シワが同じになる理由は、指を走る血管の位置
German氏はその理由について、声明で次のように説明しています。
(手足の指にある)血管はあまり位置を変えません。多少動いたとしても、他の血管との位置関係はほぼ固定されています。ということは、シワも毎回同じようにできるはずで、私たちはそれを証明しました。
この研究はまた、正中神経(手の動きや感覚を調整する主要な神経)に損傷がある人は、指を水に長時間浸してもシワができないという以前から知られていた事実も裏づけています。

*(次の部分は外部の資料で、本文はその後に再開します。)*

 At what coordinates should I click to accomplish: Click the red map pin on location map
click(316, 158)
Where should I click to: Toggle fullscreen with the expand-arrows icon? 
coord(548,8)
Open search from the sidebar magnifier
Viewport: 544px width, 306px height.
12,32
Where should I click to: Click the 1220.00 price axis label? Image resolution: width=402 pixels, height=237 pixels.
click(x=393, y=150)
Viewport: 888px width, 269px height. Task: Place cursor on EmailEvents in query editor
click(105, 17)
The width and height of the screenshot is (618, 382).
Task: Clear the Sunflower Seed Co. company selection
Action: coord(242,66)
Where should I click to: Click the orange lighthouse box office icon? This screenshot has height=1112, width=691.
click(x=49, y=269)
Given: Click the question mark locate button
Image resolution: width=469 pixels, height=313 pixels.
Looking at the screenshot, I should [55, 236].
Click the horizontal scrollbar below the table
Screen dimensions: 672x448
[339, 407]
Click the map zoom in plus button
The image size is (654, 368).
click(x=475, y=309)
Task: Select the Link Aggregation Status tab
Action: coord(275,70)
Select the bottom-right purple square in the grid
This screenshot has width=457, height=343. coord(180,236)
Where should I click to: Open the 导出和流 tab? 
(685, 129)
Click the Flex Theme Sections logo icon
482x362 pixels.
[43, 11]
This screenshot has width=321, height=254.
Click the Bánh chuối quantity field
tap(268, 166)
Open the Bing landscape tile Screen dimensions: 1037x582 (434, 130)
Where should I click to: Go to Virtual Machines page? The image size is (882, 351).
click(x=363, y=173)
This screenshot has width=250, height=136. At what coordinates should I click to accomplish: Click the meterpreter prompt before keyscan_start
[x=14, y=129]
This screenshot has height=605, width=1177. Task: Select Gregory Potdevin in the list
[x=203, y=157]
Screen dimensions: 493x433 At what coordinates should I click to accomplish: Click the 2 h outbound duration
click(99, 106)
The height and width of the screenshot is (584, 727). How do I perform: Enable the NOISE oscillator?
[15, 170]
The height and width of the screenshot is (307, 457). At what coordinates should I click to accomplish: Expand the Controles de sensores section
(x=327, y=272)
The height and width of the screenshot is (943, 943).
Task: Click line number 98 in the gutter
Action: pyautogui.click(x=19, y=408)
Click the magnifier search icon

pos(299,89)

これは、正中神経に損傷があると教えてくれた学生に試してもらったところ、本当にシワが現れなかったことで確認できたそうです。
犯罪の科学捜査に役立つ可能性
学生の素朴な疑問に答えるために始まった研究による新たな発見は、科学捜査や法医学、特に犯罪現場や水中で発見された遺体の指紋識別などにおいて、重要な役割を果たす可能性があるといいます。
German氏によると、イギリスで警察官をしていた同氏の父親は、現場でこうした問題に直面した経験があったそう。そのため、German氏は「生体認証や指紋は私の頭の中に刷り込まれています。こういうことってとても興味深いので、つい考えずにはいられないんです」と話しています。
もしかすると、「ふやけた指紋」が警察の生体認証データベースに登録される時代がきちゃうかもしれませんね。